Видимо, Якзан аль-Лауни улыбнулся: то еще зрелище, надо сказать. Как будто всплывает из-подо льда бледное, бледное лицо… странно, кстати, почему бледное, хранитель ширмы не отличался цветом кожи и волос от остальных своих золотистых, переливающихся рыжиной сородичей.
Нерегиль резко выдохнул. Но смолчал – вот диво дивное. Впрочем, с хранителем ширмы обычно не спорили, это точно.
Сахиб ас-ситр переступил по циновке мягкими туфлями и наклонился чуть сильнее: видимо, чтобы заглянуть в глаза женщинам. Сначала Арве – та придушенно пискнула. И тут же осеклась. Потом Шаадийе – та стойко смолчала. Молодец девчушка, то, что надо.
– Да-аа… – согласился Якзан аль-Лауни, разгибаясь.

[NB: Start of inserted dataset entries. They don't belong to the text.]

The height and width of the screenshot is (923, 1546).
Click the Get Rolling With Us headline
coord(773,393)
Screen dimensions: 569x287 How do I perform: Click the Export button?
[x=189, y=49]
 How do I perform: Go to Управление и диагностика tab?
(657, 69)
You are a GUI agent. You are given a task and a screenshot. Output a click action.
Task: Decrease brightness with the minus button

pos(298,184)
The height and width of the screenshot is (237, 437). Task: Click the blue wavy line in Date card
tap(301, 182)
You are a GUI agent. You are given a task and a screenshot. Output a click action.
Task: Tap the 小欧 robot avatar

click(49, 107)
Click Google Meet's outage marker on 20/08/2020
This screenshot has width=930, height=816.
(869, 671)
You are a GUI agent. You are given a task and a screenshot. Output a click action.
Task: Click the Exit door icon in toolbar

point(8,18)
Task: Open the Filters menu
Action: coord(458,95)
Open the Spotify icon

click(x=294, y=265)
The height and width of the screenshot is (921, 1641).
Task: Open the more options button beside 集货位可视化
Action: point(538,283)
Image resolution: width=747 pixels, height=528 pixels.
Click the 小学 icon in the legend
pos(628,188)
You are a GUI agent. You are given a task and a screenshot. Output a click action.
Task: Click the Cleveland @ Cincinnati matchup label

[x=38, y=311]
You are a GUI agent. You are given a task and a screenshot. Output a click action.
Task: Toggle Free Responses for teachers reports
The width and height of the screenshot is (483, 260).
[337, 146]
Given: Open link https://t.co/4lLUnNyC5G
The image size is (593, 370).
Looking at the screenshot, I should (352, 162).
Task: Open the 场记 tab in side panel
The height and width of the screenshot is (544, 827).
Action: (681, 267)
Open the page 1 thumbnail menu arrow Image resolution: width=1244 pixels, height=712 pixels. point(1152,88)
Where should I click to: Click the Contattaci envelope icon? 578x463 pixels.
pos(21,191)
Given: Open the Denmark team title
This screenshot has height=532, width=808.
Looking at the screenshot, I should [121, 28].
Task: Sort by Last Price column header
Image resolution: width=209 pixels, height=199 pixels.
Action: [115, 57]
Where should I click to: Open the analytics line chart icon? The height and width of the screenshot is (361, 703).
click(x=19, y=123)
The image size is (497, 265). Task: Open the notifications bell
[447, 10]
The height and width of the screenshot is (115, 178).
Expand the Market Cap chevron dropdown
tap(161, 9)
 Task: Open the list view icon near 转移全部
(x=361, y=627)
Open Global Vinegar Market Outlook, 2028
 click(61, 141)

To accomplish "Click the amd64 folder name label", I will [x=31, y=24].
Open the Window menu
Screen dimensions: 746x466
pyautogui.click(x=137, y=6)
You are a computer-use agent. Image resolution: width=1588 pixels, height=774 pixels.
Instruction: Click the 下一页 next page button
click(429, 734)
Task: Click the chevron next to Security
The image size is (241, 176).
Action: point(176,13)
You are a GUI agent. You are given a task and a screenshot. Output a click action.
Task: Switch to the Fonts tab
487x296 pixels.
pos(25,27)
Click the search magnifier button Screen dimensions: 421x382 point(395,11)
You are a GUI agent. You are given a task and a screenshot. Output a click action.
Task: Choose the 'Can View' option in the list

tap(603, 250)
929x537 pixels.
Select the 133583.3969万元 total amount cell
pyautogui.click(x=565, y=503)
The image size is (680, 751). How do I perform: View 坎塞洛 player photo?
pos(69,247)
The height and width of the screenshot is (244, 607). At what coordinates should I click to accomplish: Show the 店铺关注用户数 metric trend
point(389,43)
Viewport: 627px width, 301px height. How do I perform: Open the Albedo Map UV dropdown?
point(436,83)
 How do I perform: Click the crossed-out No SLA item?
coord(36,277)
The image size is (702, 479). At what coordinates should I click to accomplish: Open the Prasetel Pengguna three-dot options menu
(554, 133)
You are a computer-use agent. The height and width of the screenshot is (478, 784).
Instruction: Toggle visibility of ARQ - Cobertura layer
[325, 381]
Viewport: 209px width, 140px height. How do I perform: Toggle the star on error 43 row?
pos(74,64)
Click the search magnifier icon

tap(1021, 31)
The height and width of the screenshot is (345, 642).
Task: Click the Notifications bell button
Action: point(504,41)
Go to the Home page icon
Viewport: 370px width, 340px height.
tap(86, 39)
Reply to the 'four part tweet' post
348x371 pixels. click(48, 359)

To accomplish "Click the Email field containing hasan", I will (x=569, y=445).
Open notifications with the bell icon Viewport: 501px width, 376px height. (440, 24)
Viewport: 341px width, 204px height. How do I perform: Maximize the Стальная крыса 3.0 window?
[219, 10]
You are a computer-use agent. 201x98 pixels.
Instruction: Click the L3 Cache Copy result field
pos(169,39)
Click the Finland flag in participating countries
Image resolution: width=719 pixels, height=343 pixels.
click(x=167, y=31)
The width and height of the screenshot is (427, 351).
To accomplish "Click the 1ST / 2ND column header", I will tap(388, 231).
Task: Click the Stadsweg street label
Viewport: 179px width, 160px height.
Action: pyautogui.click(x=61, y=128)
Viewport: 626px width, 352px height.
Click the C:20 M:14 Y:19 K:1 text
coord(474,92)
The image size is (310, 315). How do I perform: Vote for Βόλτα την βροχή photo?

И добавил, пока Абу аль-Хайр не успел удивиться:
– Ты, о Абу Хамзан, и ты, о девушка, которую называют Шаадийа, но которую на самом деле зовут Хинан, идите за мной. А… ты… и ты – ждите.
– …Хмм… Я полагал, что в Басре среди чиновников только один предатель – эмир… – задумчиво проговорил халиф, пощипывая короткую черную бородку.
И перевел взгляд на Якзана аль-Лауни, сидевшего, как и полагалось, у занавеса.
Тронная подушка-даст лежала в остроконечной стенной нише, выложенной золотисто-синими изразцами. Из-за света лампы казалось, что халиф сидит внутри яркой шкатулки. Помятый за множество приемов занавес был отодвинут в сторону, и хранитель ширмы небрежно придерживал его локтем. Вторая рука неподвижно лежала на колене подвернутой ноги.
Поймав взгляд халифа, сумеречник бледно улыбнулся. И покосился в сторону Абу аль-Хайра – говори, мол.
Тот сказал:
– У эмира-предателя должны быть сообщники. Много сообщников, о мой халиф.
– Мне нужны доказательства. Бессудных казней и убийств я не допущу.
– Подойди сюда, о Хинан, – вдруг кивнул золотистой головой лаонец.
Девушка скользнула вперед с опытной грацией танцовщицы.
– Она добудет нам доказательства, – подтвердил Абу аль-Хайр.